Advocates of the technology say it will be safer than conventional fission reactors. The US Nuclear Regulatory Commission recently gave a green light to the basic design, but it isn’t clear yet whether local communities in the US or Romania would accept the installations.
Meanwhile, the political future of nuclear energy – large or small – in Europe is still uncertain. EU member states are debating whether nuclear energy and gas should be part of the bloc’s transition to a low carbon economy over the next decades. While Germany has given up on its nuclear power plants, other countries such as France and Belgium rely heavily on electricity produced via nuclear fission. Last month, French President Emmanual Macron unveiled plans to build small-scale nuclear plants, which are also part of the UK plan to reach net zero.

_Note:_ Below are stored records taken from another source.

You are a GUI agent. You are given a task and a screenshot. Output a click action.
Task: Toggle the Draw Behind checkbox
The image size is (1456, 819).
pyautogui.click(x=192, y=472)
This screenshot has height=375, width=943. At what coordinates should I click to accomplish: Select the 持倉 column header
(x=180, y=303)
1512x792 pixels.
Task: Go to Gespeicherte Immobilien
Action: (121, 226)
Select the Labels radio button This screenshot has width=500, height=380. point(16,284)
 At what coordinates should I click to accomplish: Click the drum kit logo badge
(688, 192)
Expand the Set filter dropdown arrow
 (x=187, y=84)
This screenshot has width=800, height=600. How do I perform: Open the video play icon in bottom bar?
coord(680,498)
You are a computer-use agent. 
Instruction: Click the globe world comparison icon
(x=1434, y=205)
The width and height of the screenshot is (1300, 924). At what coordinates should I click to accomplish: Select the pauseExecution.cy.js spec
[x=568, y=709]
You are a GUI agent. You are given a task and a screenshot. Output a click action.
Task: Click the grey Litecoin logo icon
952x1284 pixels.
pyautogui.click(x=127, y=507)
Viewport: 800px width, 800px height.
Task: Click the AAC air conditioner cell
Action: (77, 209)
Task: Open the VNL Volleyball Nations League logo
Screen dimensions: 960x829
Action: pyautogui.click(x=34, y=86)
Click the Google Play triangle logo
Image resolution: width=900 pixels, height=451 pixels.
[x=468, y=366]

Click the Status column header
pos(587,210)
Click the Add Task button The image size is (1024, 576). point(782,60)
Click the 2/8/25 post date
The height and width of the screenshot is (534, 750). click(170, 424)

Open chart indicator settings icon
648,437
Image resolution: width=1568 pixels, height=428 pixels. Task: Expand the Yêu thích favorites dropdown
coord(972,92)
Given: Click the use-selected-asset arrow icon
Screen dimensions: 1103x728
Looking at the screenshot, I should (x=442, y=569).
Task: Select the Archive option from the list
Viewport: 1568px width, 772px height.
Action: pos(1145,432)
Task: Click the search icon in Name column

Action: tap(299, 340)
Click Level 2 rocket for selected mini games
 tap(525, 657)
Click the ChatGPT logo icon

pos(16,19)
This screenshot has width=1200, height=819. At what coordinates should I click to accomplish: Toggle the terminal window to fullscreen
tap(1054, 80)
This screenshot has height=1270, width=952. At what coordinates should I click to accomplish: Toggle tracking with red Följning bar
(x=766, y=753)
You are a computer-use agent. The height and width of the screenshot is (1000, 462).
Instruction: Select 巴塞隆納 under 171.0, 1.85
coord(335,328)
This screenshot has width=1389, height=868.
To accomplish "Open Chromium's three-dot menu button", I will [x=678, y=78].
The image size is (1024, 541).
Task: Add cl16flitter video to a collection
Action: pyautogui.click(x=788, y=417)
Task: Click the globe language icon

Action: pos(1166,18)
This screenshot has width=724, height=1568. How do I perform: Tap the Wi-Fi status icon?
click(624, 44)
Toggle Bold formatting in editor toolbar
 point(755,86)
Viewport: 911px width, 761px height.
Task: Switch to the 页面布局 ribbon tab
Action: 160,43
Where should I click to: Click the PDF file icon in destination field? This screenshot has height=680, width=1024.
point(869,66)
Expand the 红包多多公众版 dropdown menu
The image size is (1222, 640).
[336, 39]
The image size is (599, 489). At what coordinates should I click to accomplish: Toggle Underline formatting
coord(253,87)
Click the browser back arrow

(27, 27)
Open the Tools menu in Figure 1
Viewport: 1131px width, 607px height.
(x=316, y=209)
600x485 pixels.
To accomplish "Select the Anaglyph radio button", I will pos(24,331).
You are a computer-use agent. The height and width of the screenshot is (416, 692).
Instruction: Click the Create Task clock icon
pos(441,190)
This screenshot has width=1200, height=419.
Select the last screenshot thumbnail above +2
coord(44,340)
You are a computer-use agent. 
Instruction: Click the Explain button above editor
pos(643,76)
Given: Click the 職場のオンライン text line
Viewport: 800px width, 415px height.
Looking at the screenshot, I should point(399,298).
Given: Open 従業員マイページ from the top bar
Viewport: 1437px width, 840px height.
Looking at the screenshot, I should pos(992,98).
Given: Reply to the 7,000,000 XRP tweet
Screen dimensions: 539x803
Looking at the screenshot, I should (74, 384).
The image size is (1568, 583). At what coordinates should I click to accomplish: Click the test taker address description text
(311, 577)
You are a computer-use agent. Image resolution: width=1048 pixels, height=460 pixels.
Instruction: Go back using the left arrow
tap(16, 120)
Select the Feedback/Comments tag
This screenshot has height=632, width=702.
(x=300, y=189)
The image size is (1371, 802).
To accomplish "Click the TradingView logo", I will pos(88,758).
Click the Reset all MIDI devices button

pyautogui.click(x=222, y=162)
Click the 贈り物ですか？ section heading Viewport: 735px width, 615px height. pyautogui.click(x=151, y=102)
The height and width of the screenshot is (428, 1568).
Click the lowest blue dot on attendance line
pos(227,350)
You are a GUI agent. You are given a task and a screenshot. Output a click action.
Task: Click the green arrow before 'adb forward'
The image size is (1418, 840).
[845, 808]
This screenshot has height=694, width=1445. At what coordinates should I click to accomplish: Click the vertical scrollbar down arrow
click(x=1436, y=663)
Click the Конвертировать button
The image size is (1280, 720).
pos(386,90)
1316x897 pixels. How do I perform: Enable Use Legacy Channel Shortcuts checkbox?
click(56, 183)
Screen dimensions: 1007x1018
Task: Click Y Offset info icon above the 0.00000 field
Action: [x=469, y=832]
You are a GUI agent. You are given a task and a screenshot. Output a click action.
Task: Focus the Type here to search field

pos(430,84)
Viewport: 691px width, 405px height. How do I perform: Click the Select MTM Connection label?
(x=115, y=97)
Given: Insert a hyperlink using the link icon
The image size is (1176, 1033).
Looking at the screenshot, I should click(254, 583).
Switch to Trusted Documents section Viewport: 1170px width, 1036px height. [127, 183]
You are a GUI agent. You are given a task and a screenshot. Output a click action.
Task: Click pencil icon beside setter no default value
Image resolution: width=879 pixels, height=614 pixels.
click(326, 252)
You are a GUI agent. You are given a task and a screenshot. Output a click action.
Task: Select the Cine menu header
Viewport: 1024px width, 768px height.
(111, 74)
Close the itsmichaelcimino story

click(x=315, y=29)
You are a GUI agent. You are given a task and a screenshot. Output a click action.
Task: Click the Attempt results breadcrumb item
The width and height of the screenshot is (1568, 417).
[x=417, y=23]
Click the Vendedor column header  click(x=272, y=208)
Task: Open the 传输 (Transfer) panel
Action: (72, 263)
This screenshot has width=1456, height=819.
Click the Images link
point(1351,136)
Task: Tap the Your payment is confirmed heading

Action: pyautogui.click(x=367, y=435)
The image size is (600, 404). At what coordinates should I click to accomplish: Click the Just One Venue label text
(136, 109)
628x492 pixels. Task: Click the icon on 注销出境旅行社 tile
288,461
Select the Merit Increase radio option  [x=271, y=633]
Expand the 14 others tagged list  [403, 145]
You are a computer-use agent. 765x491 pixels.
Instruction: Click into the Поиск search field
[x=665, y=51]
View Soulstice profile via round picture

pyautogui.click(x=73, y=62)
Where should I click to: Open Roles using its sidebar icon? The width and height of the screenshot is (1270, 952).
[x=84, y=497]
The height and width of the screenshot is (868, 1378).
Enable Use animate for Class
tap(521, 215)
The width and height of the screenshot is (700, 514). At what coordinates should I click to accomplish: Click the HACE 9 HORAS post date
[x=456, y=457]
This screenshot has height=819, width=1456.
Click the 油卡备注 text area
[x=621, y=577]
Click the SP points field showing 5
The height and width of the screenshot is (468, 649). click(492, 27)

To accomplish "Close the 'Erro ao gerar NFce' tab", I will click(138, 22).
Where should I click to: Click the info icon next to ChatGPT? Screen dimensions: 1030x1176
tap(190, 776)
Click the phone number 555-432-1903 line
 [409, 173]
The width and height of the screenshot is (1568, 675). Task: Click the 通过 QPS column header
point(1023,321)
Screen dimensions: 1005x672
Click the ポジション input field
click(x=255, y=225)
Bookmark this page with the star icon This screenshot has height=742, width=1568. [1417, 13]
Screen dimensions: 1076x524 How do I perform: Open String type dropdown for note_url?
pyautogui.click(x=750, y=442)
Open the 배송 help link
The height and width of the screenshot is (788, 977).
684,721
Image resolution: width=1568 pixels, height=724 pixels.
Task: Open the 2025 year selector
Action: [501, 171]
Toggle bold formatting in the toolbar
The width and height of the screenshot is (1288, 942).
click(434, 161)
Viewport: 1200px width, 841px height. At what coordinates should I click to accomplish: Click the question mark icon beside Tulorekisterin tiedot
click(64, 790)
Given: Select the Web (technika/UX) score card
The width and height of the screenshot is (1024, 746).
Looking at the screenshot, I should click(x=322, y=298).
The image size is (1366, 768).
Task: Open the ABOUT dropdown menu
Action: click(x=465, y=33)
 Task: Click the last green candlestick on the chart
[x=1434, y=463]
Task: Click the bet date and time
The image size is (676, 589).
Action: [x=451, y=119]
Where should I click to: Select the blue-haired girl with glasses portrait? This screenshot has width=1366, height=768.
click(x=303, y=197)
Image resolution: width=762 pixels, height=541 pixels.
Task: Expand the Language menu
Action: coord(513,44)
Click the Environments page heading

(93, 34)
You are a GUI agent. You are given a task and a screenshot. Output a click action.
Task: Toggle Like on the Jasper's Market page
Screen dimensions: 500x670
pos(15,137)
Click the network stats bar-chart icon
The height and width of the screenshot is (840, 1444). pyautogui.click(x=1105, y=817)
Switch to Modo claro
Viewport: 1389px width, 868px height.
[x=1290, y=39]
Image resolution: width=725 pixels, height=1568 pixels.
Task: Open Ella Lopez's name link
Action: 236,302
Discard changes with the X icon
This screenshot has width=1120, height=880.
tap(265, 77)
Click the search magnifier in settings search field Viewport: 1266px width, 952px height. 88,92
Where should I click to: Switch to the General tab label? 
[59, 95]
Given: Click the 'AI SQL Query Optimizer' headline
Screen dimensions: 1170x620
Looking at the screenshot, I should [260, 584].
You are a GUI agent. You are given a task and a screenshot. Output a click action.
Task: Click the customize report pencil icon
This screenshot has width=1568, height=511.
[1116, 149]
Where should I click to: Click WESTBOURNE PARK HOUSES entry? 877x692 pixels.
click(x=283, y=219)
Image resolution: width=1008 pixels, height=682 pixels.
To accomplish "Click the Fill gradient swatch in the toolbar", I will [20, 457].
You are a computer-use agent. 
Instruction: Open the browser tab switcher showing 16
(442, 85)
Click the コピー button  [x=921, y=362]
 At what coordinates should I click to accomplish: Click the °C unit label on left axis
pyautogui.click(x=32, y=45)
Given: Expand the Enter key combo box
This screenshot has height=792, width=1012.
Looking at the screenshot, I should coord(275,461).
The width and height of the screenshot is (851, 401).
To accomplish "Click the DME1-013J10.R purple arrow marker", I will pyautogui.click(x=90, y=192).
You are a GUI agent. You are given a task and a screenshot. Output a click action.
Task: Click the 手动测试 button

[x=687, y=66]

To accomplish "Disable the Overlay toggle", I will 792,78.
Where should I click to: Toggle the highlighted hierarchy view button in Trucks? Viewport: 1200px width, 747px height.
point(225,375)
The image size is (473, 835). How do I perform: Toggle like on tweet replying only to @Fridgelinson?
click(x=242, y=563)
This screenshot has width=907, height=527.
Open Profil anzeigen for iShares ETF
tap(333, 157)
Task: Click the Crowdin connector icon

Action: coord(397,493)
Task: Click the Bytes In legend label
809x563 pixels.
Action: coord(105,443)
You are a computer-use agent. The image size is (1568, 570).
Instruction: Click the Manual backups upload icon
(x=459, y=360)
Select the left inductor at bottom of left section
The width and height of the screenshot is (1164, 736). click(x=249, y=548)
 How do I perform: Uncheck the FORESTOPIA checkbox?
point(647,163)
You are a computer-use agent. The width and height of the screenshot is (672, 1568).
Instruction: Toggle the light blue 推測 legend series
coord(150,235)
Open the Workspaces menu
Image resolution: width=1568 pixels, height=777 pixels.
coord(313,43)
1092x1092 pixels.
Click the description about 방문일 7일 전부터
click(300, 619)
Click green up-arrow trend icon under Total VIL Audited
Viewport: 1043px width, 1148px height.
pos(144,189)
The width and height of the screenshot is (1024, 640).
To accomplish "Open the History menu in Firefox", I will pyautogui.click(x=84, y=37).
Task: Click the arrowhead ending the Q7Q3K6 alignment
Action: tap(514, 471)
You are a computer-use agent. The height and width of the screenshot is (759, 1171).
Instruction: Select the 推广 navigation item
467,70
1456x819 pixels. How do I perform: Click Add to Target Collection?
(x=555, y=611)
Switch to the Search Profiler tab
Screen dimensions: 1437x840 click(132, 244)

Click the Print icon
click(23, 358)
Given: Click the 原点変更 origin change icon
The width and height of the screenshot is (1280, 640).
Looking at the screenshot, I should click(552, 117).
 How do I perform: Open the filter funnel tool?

The Romanian plant will use six small reactor modules designed by NuScale Power, the Portland, Oregon company pioneering their design. The White House claims the project will create 3,700 American and Romanian jobs, and could scale up to a larger industry. For the US, building a plant in Romania has an added geopolitical bonus of reducing Europe’s dependence on Russian oil and gas.
A previous attempt by the US to invest an energy project in Romania failed after green activists blocked a fracking plant planned by Chevron at a site in Pungești. The US energy giant argued the project would help Romania become less dependent on gas imports from Russia, but was forced to abandon it after three years of protests.
Out goes China, in comes the US
If fracking didn’t work out back in 2015, the US government is now trying its luck with nuclear energy.
Romania has one old-style nuclear power plant built near the Black Sea coast in 1982 by Nicolae Ceaușescu’s communist regime. The Cernavodă nuclear plant currently produces one fifth of the country’s electricity, but only two out of its four reactors have been completed and are operational.
In 2015, the government began negotiations with China’s General Nuclear Power Group to finish installing the other two reactors, but talks over the €6.5 billion deal were suspended last year in June. Back then, economy minister Virgil Popescu said the Chinese deal fell through because Romania had to protect its “strategic partnership” with the US.
A few months later, Popescu and former US Energy Secretary Dan Brouillette announced a draft agreement to work together to complete the two reactors. Commentators said at the time the all-out trade war started by former US President Donald Trump with China forced the hand of the Romanian government to prioritise its partnership with the US over anything else.
A potential deal on the SMR plants first came to light in January: eight days before Trump was replaced by Joe Biden, the US Trade and Development Agency (USTDA) announced a $1.28 million grant to Nuclearelectrica SA, the state-owned company that runs the nuclear plant in Cernavodă, to cover the costs of finding additional sites that could be suitable for SMR reactors.
In a statement explaining the move, former USTDA chief operating officer Todd Abrajano said a partnership with the US could help Romania develop cutting-edge nuclear technology to cover its energy needs. “Our assistance will build stronger ties between our respective industries and create new business opportunities for US industry in an important market,” said Abrajano.
Presciently, SMR plants were included in Romania’s 2020 energy strategy. The government argued the small, modular nuclear reactors could help boost the country’s electricity output while reducing carbon emissions.
Meanwhile, US and Romanian nuclear researchers have also been forging links. In 2019, Romania’s largest research infrastructure, the Extreme Light Infrastructure – Nuclear Physics (ELI-NP) signed a €42 million contract with California-based Lyncean Technologies for a gamma beam, after it had cancelled a contract with a European consortium for a similar piece of equipment, a decision which tested the foundations of the EU’s largest research project in eastern Europe.
Shortly after the Lyncean deal was announced, former director of ELI-NP Nicolae Zamfir went to Washington DC to speak at a meeting organised by the Romanian ambassador to the US and held at the conservative think tank, the Hudson Institute.
At the time, Zamfir told Science|Business researchers from the US departments of energy and defence showed an interest in doing experiments for civilian applications in Bucharest. In 2019, 22 US government scientists visited Romania for a variety projects, including research on nuclear security at Cernavodă.